§ Instructions for the task
Quote the material exactly from the line that contains "Viewport: 486px width, 748px" through its last line. Any pictures are to be left out.

··· Source data ···

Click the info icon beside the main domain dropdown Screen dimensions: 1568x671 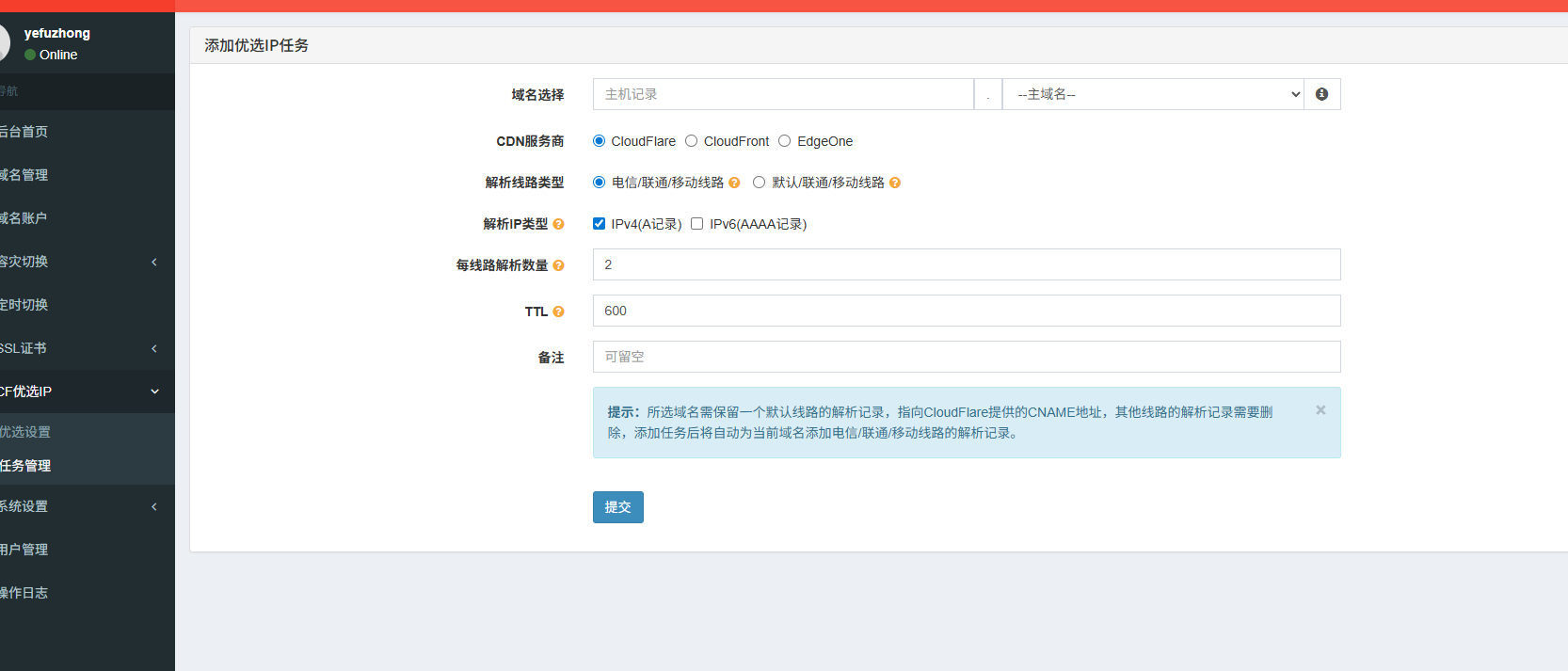[1321, 94]
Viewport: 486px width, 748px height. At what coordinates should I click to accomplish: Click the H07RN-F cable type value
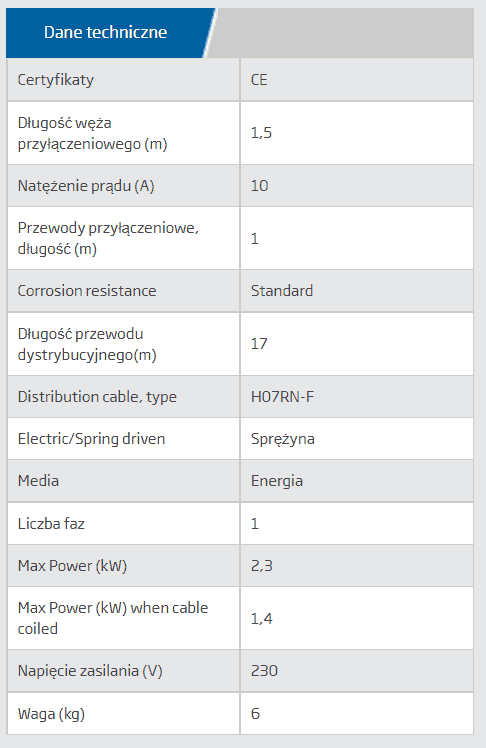coord(282,396)
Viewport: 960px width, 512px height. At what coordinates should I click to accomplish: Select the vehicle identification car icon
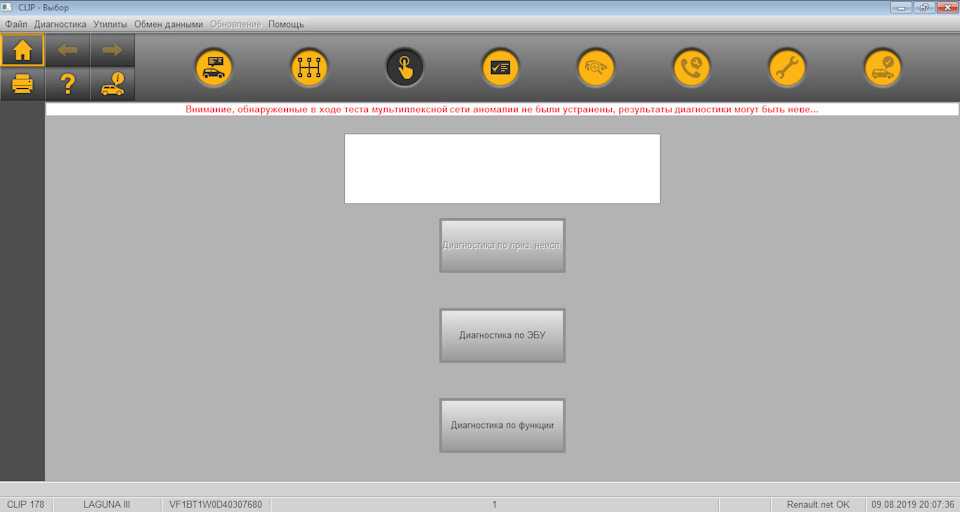coord(213,68)
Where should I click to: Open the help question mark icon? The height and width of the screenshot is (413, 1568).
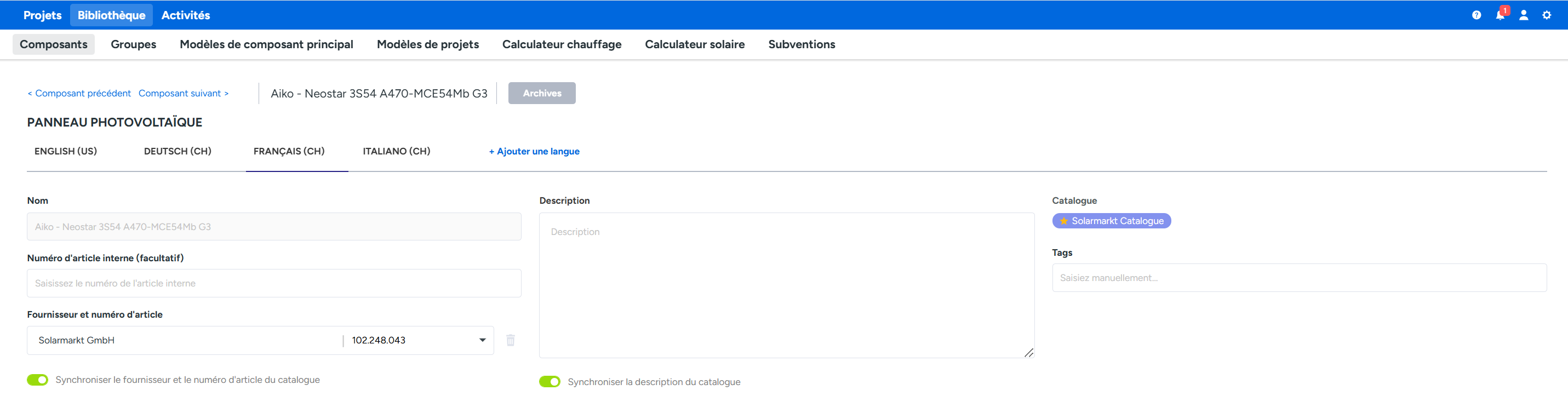[x=1476, y=15]
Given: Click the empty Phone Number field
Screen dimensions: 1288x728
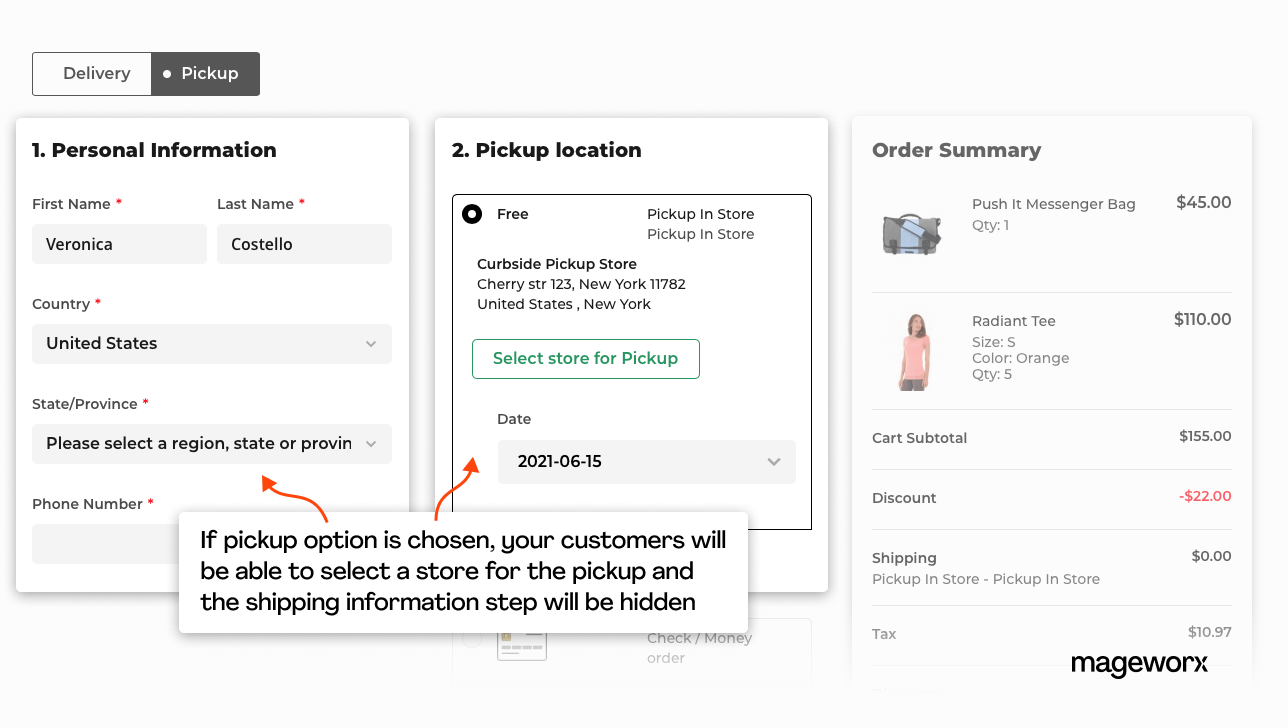Looking at the screenshot, I should [119, 543].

···

§ Your solution
Viewport: 486px width, 748px height. At what coordinates should I click to accomplish: Click the H07RN-F cable type value
coord(282,396)
Viewport: 960px width, 512px height. At what coordinates should I click to accomplish: Select the vehicle identification car icon
coord(213,68)
Where should I click to: Open the help question mark icon? The height and width of the screenshot is (413, 1568).
[x=1476, y=15]
Given: Click the empty Phone Number field
Screen dimensions: 1288x728
Looking at the screenshot, I should [119, 543].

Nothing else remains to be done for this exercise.